O ICT & Elas foi selecionado no Edital Educação e Trabalho da Fundação Itaú, em 2025.
O impacto da iniciativa também foi percebido por estudantes que tiveram contato com o projeto durante o Trampos do Futuro. Mayara Mendes, de 17 anos, aluna do 3º ano do Ensino Médio do Colégio Palmeirinha, em São Paulo, destacou a importância de ver mulheres ocupando espaços ligados à tecnologia.
“Para mim, é muito importante as meninas fazerem isso, porque a gente só vê homem fazendo e acaba achando que a mulher não tem poder nenhum para fazer essas coisas sozinhas. Acho muito interessante começar esse incentivo desde pequena”, disse.
A colega Katheryne Lopes, também de 17 anos e estudante da mesma escola, contou que já conhecia os óculos de realidade virtual, mas nunca havia visto uma versão produzida de forma sustentável.
“Eu só tinha visto os comprados. Nunca tinha visto um sustentável, feito com esse material. É um projeto muito interessante porque, além de reciclar, a gente está produzindo algo bem bacana”, afirmou.

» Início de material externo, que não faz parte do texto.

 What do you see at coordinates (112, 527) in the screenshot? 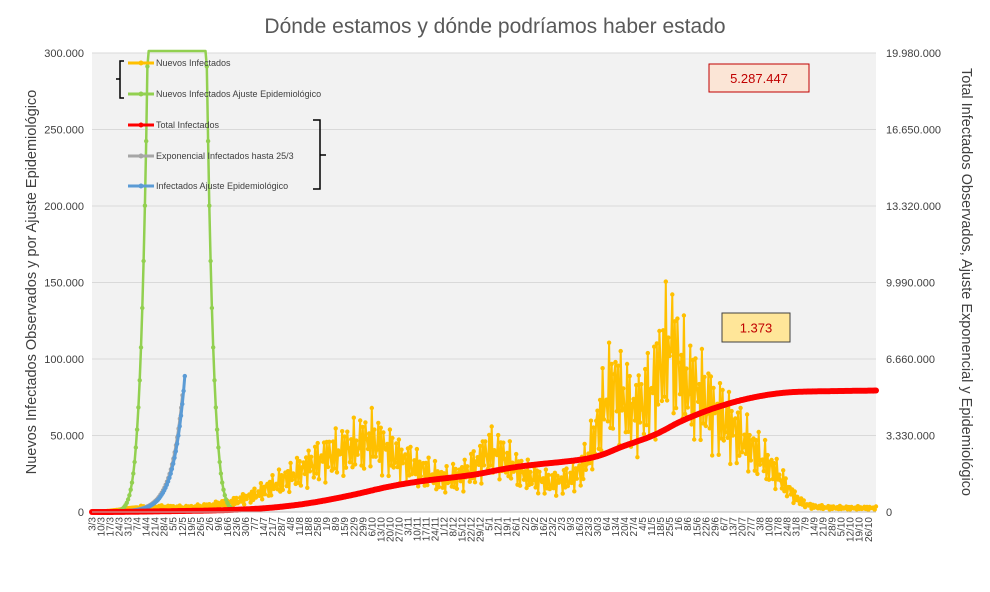
I see `x-tick-label: 17/3` at bounding box center [112, 527].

Evento reúne jovens e iniciativas voltadas ao futuro do trabalho
A 2ª edição do Trampos do Futuro é realizada pelo Itaú Educação e Trabalho (IET), da Fundação Itaú, e segue até esta sexta-feira, 21, das 9h às 17h.

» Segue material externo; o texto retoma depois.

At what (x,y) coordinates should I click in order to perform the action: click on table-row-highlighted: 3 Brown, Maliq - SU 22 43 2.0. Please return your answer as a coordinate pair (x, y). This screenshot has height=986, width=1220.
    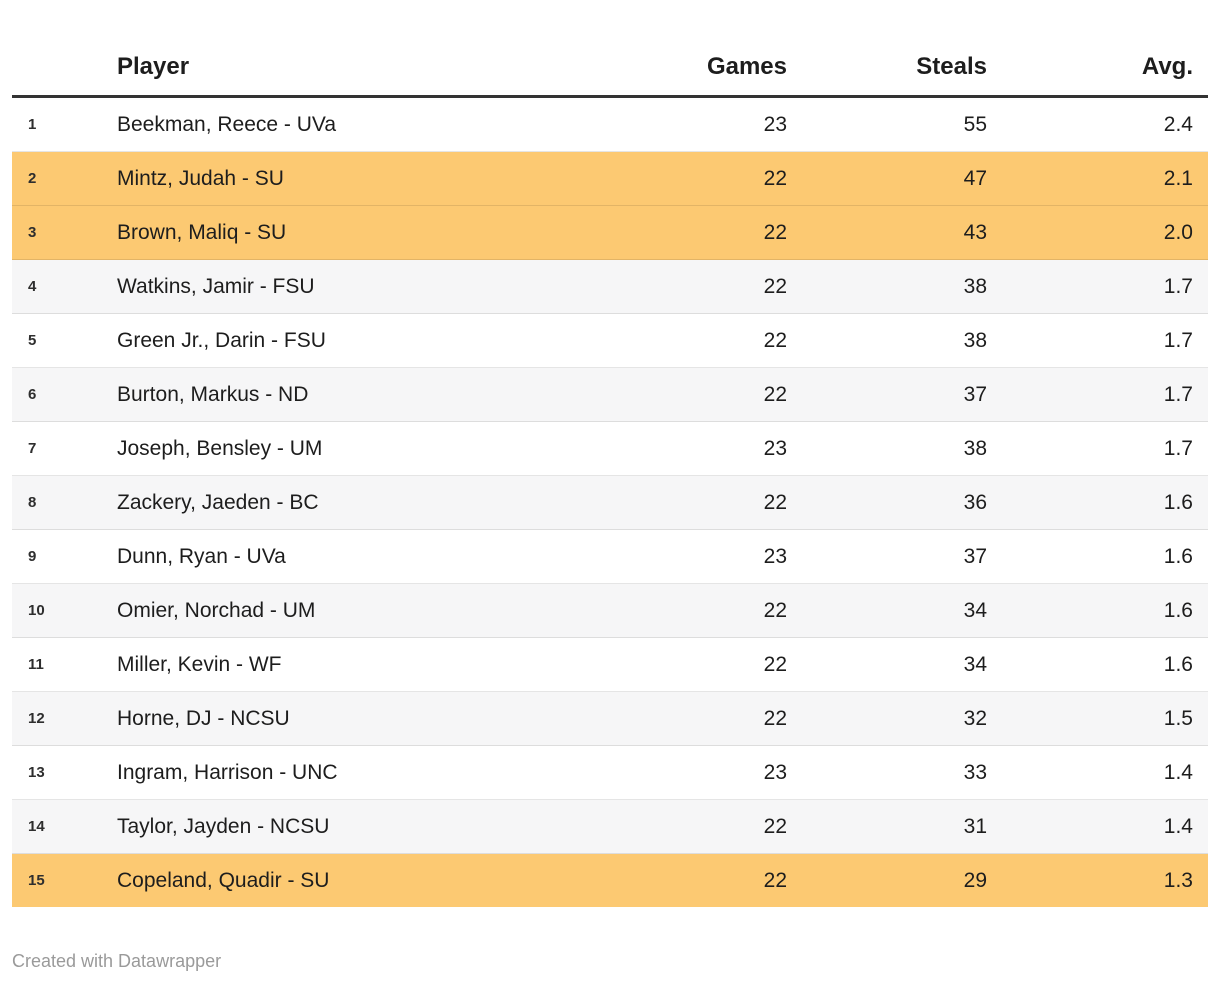
    Looking at the image, I should click on (610, 232).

Com participação gratuita, o evento reúne palestras com especialistas e jovens que já vivenciam o mundo do trabalho, oficinas interativas conectadas às economias do futuro, mostras e um espaço de carreiras.
No local, os participantes podem tirar dúvidas e receber orientações sobre os primeiros passos da vida profissional, como elaboração de currículo, entrevistas de emprego, programas de estágio, aprendizagem profissional e cursos técnicos.
A programação também inclui um espaço voltado para docentes, com oportunidades de formação para educadores que acompanham os estudantes durante o evento.
Entre os principais temas abordados estão as economias do futuro e a Educação Profissional e Tecnológica (EPT).
A programação completa pode ser conferida no site da Fundação Itaú.
*Repórter viajou a São Paulo a convite do Itaú Educação e Trabalho.